I’m slowly, but surely, creating this database of characters. I’m not getting too descriptive. I don’t need to go into minute detail here. I’m just trying to capture something about them for use later. I don’t want a character that is __exactly__ like this person. If I did, no doubt I’d end up regretting it — just like Woody Allen in __Deconstructing Harry__. That’s a no-no. I just want to lift something out of that person and tape it on to my character to see if it fits. That’s a yes-yes.

h3. Art in the Repository

My repository exists in an “OmniOutliner”:http://www.omnigroup.com document. OmniOutliner is a great program — like most of the software that the OmniGroup puts out there. It has the ability to be so basic, and yet so functional. Usable, yet extendable. It’s Mac software goodness. If you’re interested in learning exactly how I use this document, I’ll be finishing up a post on that in the next few days. Stay tuned.

For now, I’m just going to paint with broad strokes. OmniOutliner Pro[3] allows me to create sections. I’ve got several: “characters”, “situations”, “in progress”, “stuff I’ve writen”, etc. Data moves in and out of these sections with ease. The document lives and breathes.

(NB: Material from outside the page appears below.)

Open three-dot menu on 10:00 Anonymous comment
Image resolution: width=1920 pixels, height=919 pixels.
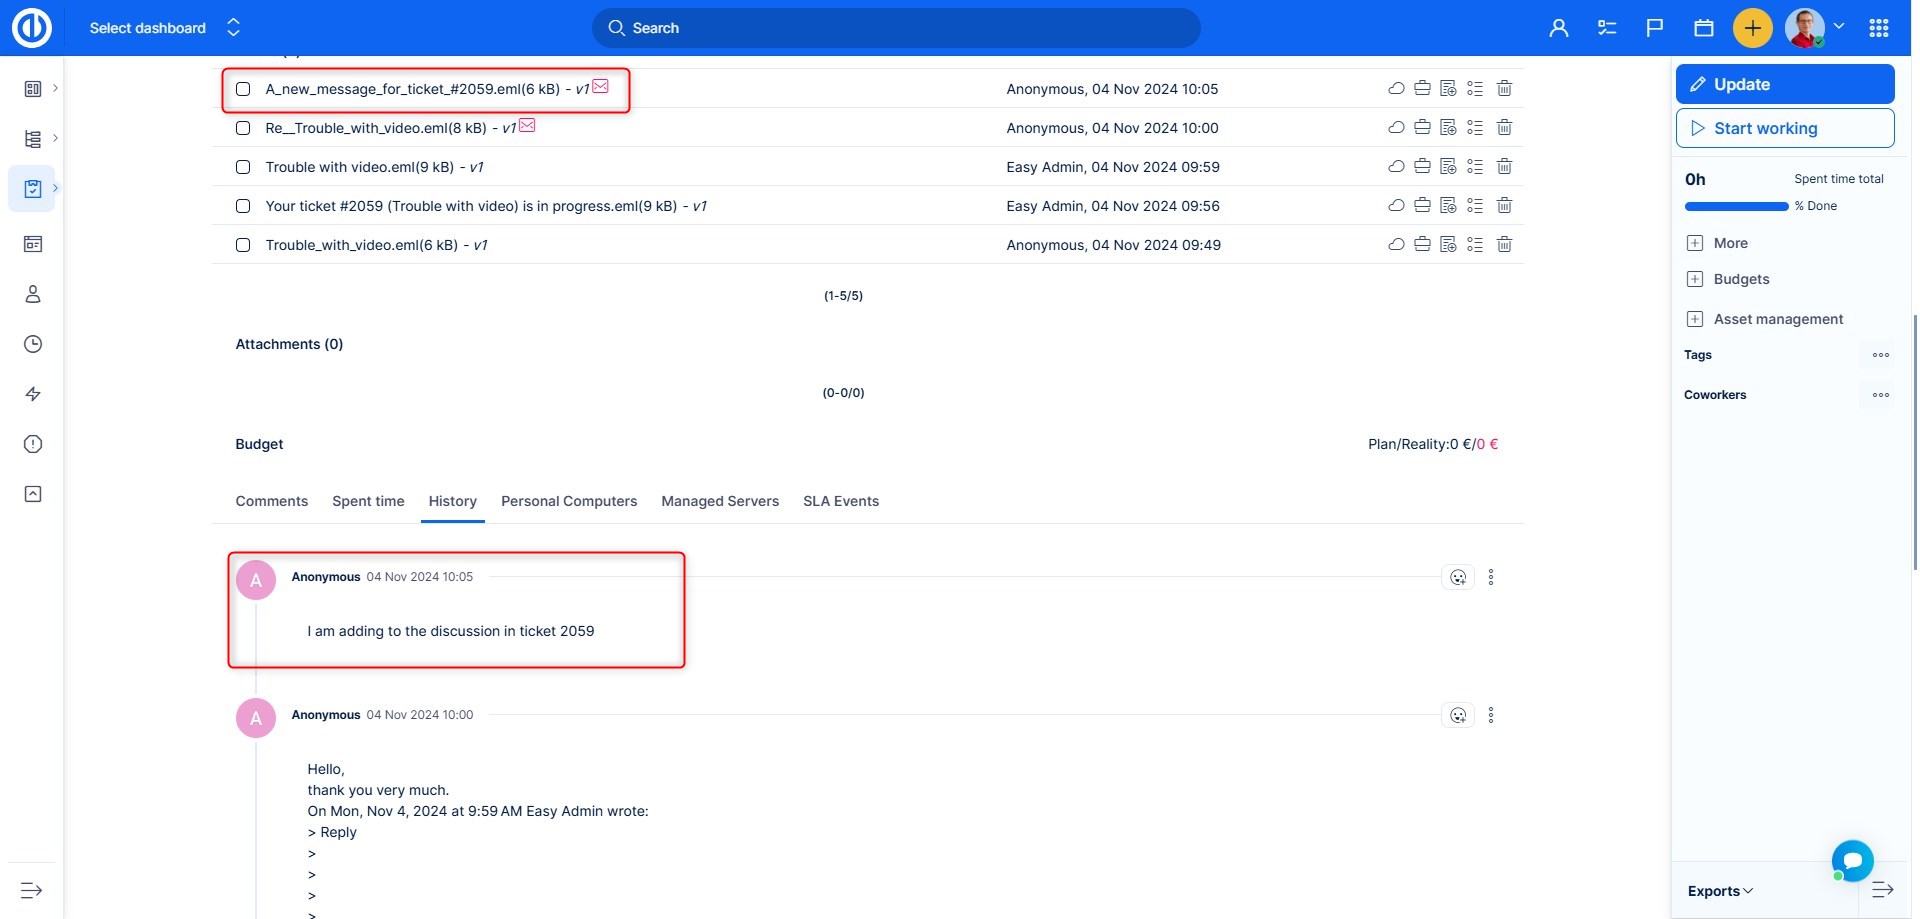1491,715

As I’m working, it is always open in the background. Even when I’m using “Scrivener’s”:http://www.literatureandlatte.com excellent full screen mode to block out distraction, the repository hangs, barely visible, behind Scrivener’s translucent black veil.

Why?

As I’m uncovering the story, excavating it, digging the fossil from the soil, new thought trains come howling down the tracks. I might have a vague recollection of a person, a trait, a story idea, or whatever pop into my head. “Gee, that might be kind of interesting here.” Consult the repository.

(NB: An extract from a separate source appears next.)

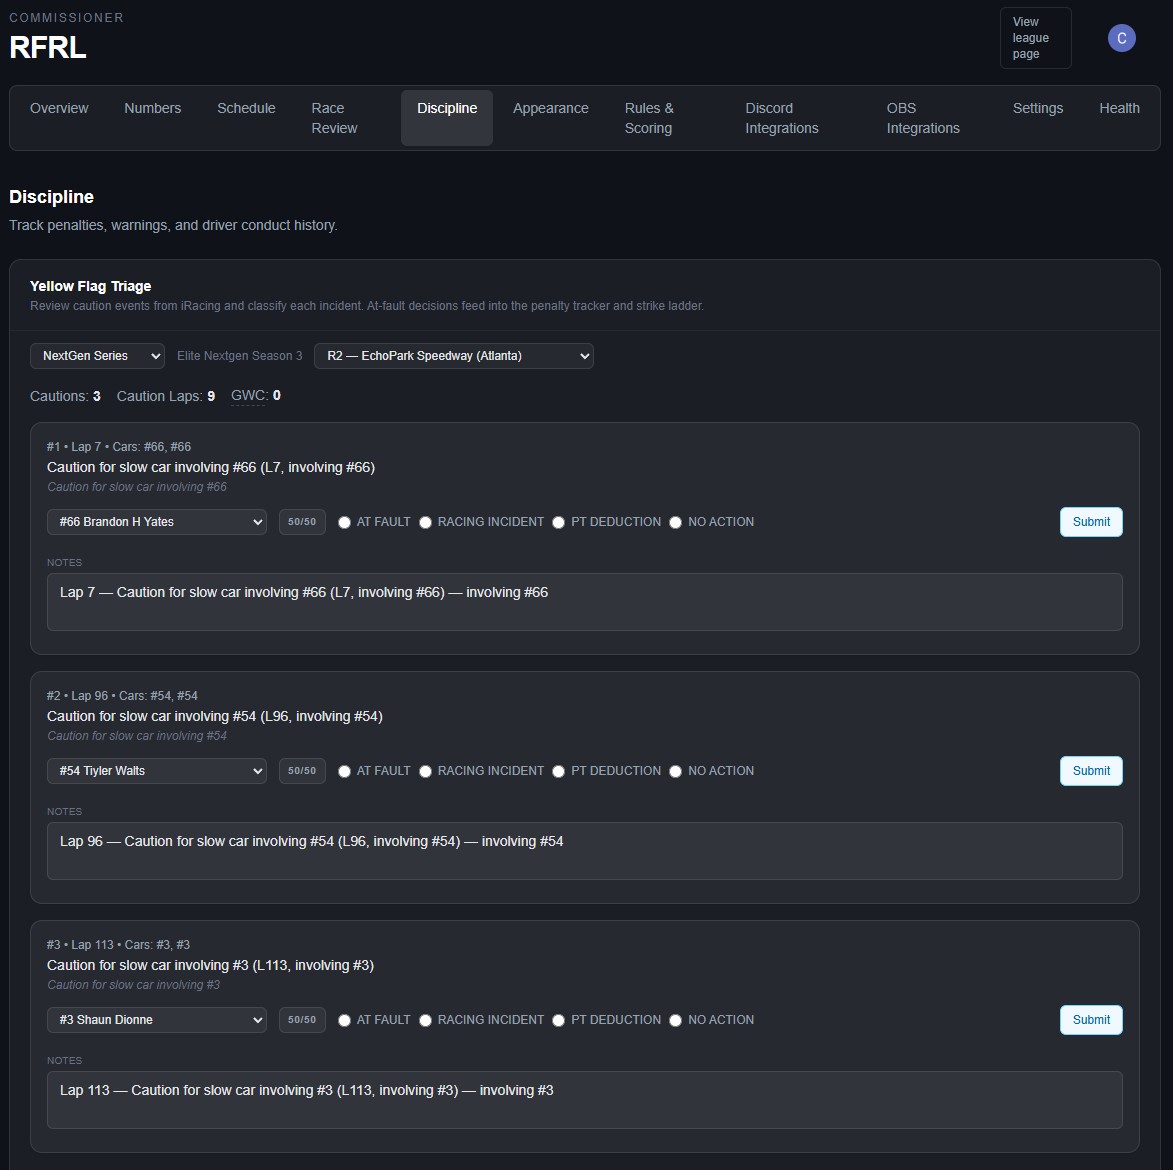
Task: Submit the Lap 7 incident decision
Action: click(1091, 522)
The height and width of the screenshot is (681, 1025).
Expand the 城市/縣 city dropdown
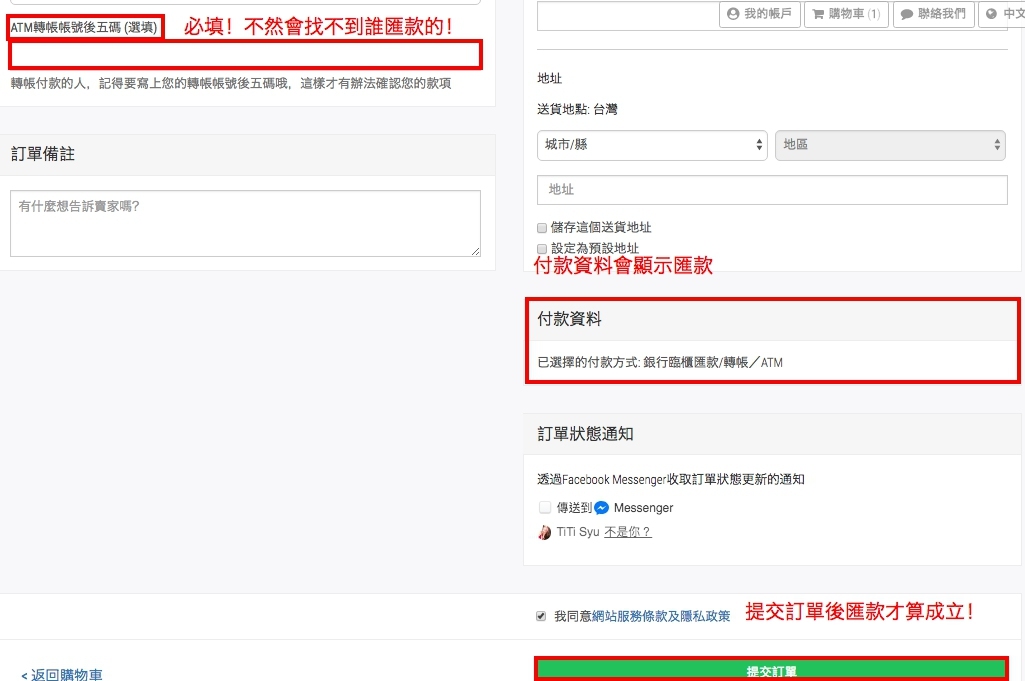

I said above that I like to keep these entries short. A sentence at most. Because they are short (unless of course you are attempting to challenge Victor Hugo in the category of annoyingly long sentences), they are quickly and easily digested. I can scan through the document without getting bogged down in a bunch of other “stuff.” I look; I find the sorts of references I am looking for. Cool. Does it work in my story? Yes. No. Maybe. Give it a try. Don’t give it a try. It all depends.

Again. Why?

I have friends who are artists. Not writers. Real artists. They make stuff with their hands: drawings, paintings, sculptures, dada-ist crap. You name it. A lot of them keep what is sometimes called a “morgue.” These are snippets of art or design that they like or that taught them something. They can open up that little file, pull out this photo, that piece of fabric, a photo of this chunk of architecture. These morgues are repositories for information and inspiration.

My little document is no different. A writer needs to take information and inspiration, and fuse them together to create a compelling, moving narrative. Maybe writers are artists after all, eh?

Access + Repository/Morgue/Database = Whatever you want…

h3. Notes

fn1. I admit that I have never been able to read more than 60 pages or so of __Ulysses__. I have tried multiple times. But, I think I may have given up on that. Judge me. I prefer Homer to Joyce.

fn2. I have no idea where this came from, but I’m sure it isn’t mine. If you know, by all means, comment below.

fn3. I can’t quite recall, because it’s been a while. But, I believe that new Macs come bundled with OmniOutliner — not OmniOutliner __Pro__, however. So, if you want to be super-cool and count yourselves amongst the elite, you’ll have to go out and buy a license. Or, you can make do with the non-Pro version. I’m not sure if it’s possible — I’ve never tried.